[RECORDS FOR THIS TASK]:
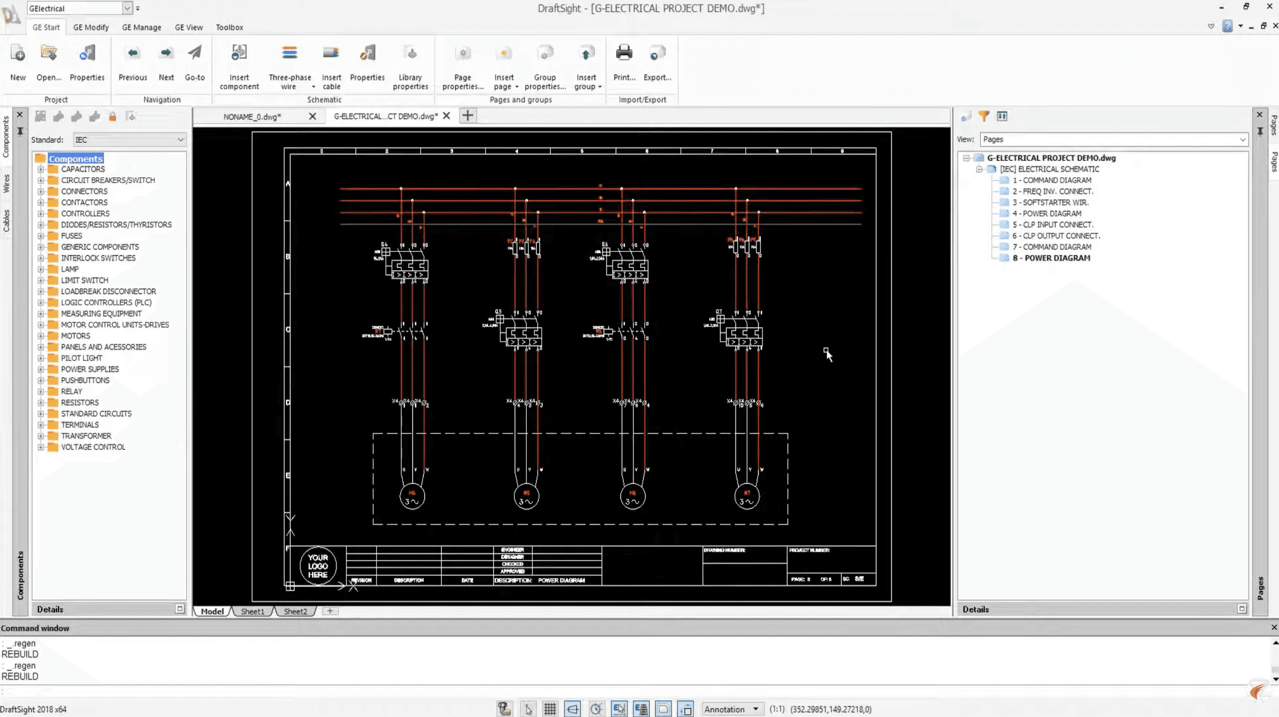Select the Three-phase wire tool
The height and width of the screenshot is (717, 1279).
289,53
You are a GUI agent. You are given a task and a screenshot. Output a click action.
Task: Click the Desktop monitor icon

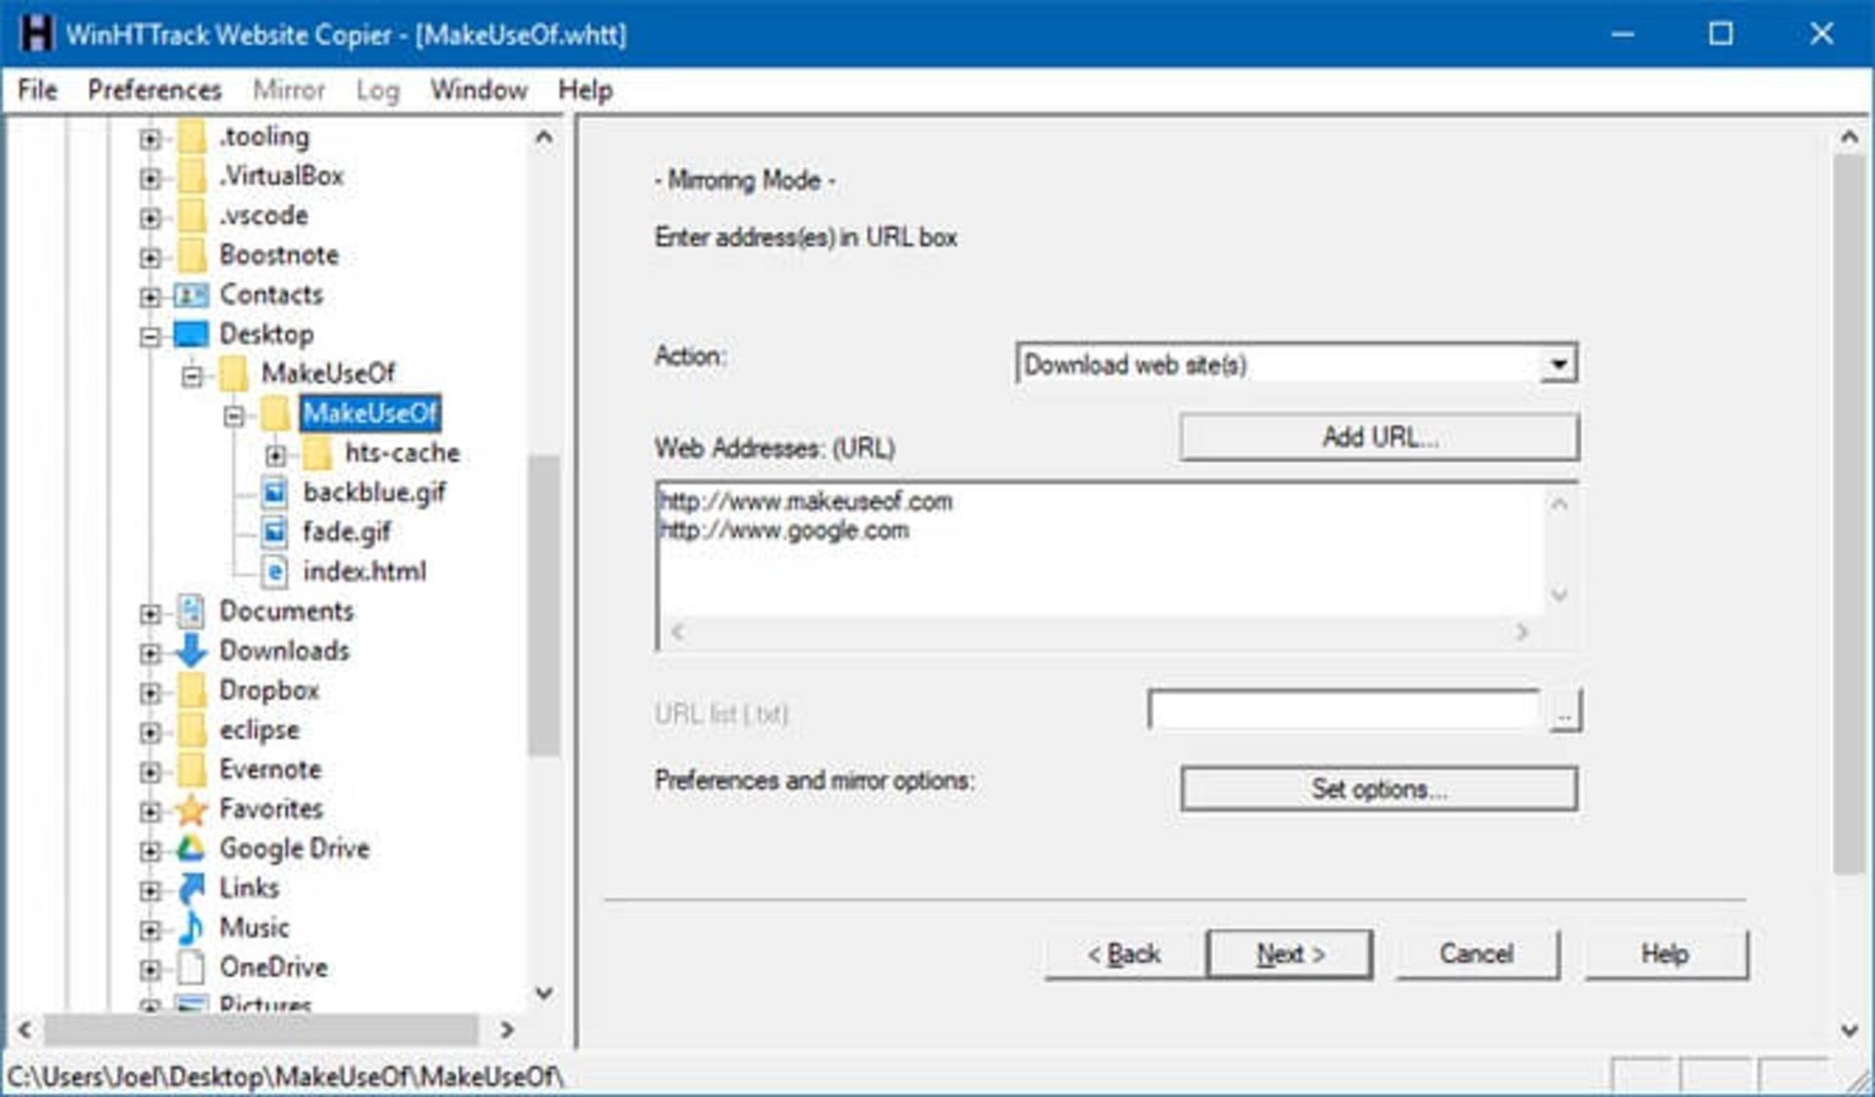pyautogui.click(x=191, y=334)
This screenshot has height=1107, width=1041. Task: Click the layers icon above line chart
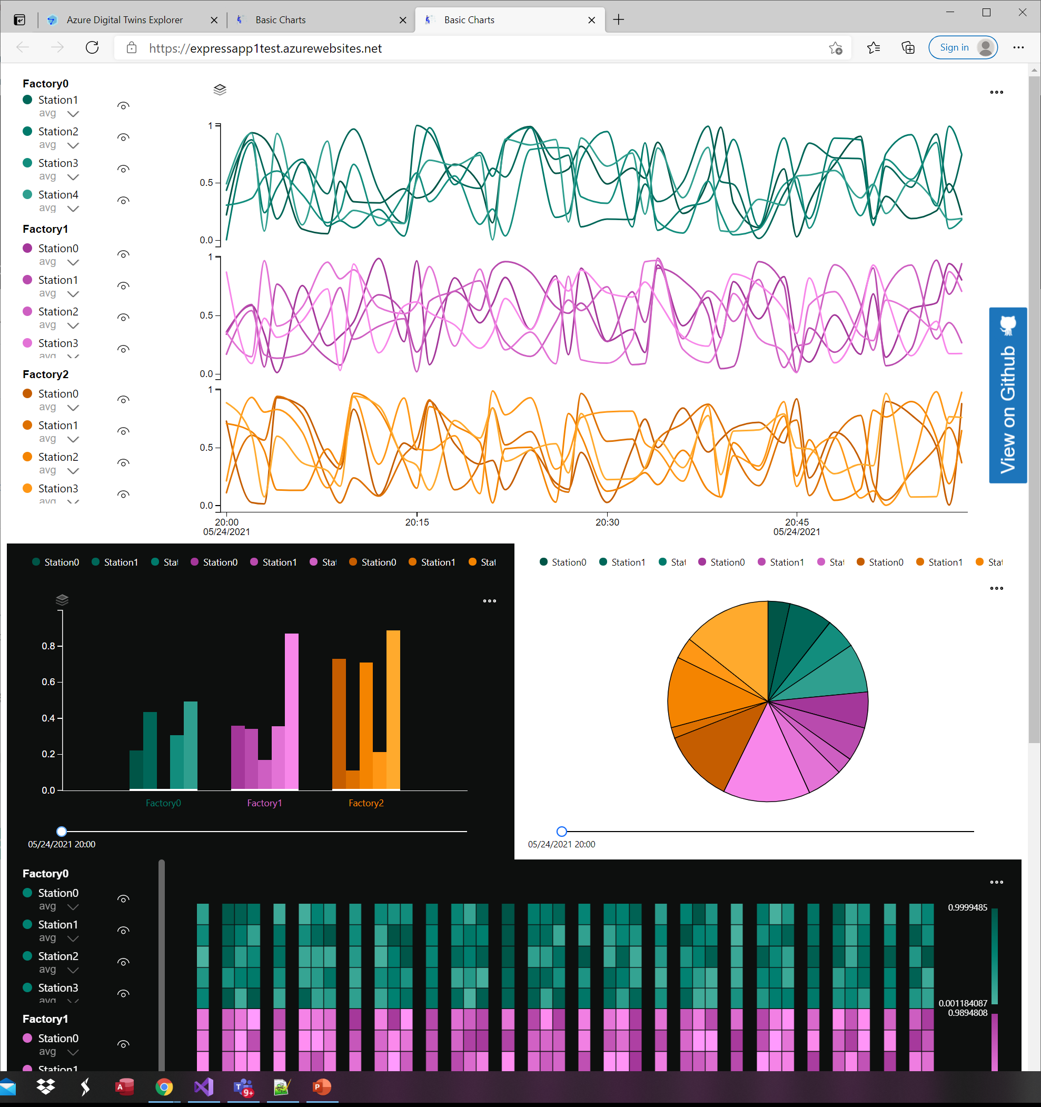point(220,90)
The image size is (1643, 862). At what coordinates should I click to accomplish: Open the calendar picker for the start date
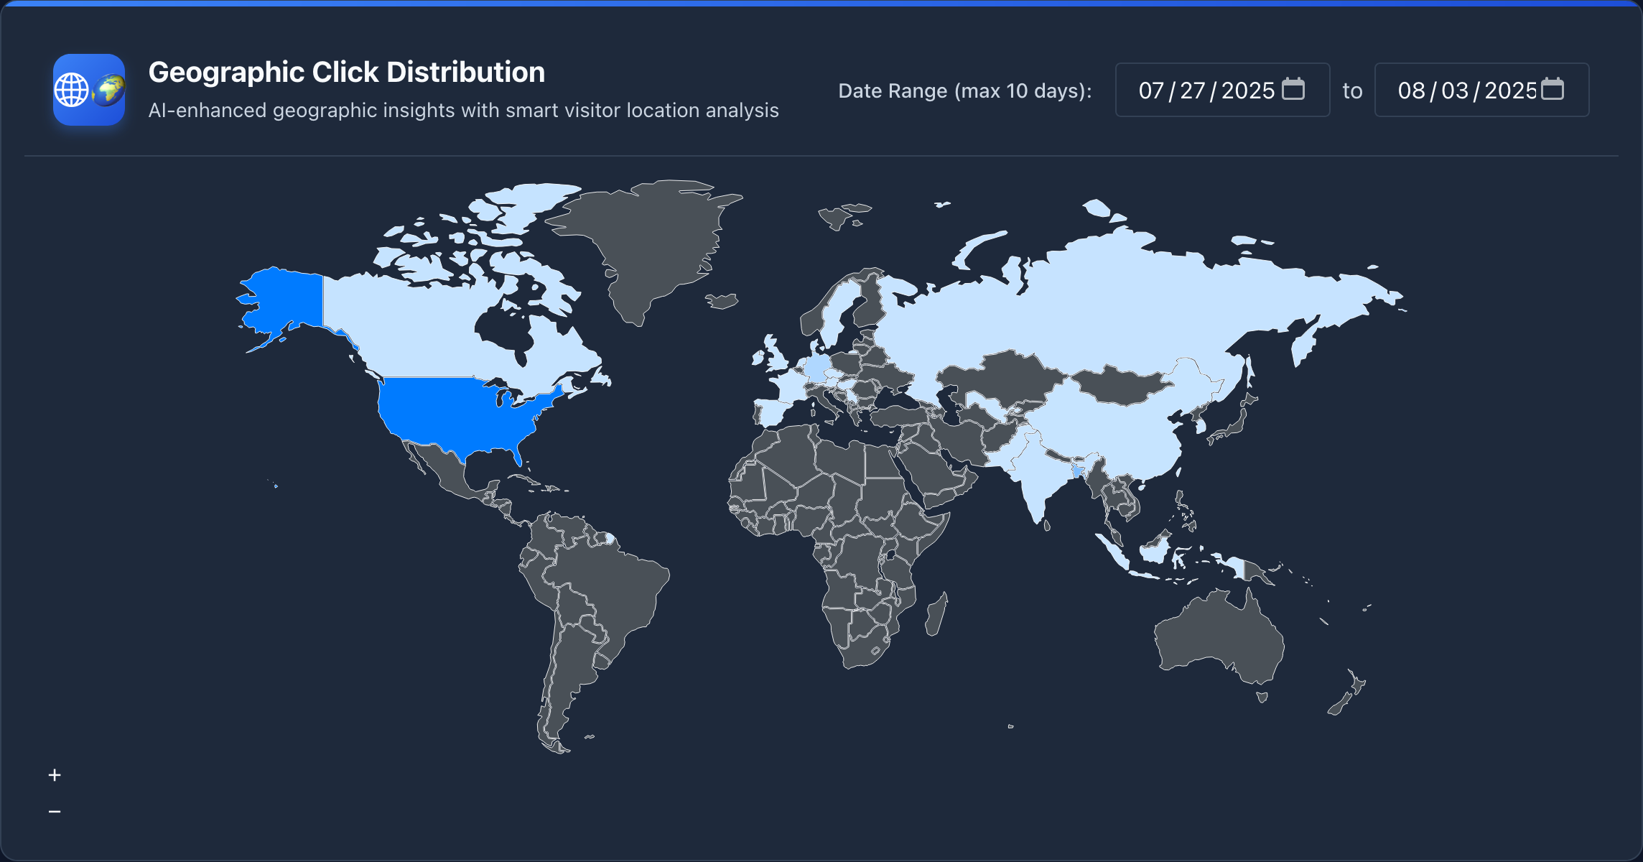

[WHAT YOU NEED TO DO]:
From the line containing "This screenshot has" to the last line of the listing above, transcribe each line exactly, skipping the pictures.

[ANSWER SECTION]:
This screenshot has height=1107, width=1041. Task: Click the layers icon above line chart
point(220,90)
The image size is (1643, 862). At what coordinates should I click to accomplish: Open the calendar picker for the start date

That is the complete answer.